▶ _INSTRUCTIONS FOR THE TASK_: Your answer should be every line from the records that contains "Expand".

[Collected data]

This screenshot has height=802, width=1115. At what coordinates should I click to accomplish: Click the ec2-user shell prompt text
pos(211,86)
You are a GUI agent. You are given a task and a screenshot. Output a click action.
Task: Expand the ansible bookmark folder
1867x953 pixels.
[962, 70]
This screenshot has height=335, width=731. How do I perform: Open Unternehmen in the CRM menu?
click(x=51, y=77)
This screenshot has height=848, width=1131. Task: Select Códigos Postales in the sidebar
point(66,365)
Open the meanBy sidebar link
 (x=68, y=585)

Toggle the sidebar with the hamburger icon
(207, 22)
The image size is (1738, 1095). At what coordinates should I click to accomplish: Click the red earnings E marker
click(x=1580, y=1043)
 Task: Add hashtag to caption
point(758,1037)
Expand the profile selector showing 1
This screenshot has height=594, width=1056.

▶ _TASK SOLUTION_:
Task: Expand the ansible bookmark folder
Expand the profile selector showing 1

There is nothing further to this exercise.